→ **PROBLEM**
These records need to be repeated exactly, every one of them.

DATASET RECORDS Block Start

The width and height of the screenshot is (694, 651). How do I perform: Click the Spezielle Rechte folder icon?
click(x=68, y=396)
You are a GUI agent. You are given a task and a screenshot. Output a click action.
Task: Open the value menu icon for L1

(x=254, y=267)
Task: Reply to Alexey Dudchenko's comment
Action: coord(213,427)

DATASET RECORDS Block End

→ **EXPECTED ANSWER**
The width and height of the screenshot is (694, 651). How do I perform: Click the Spezielle Rechte folder icon?
click(x=68, y=396)
You are a GUI agent. You are given a task and a screenshot. Output a click action.
Task: Open the value menu icon for L1

(x=254, y=267)
Task: Reply to Alexey Dudchenko's comment
Action: coord(213,427)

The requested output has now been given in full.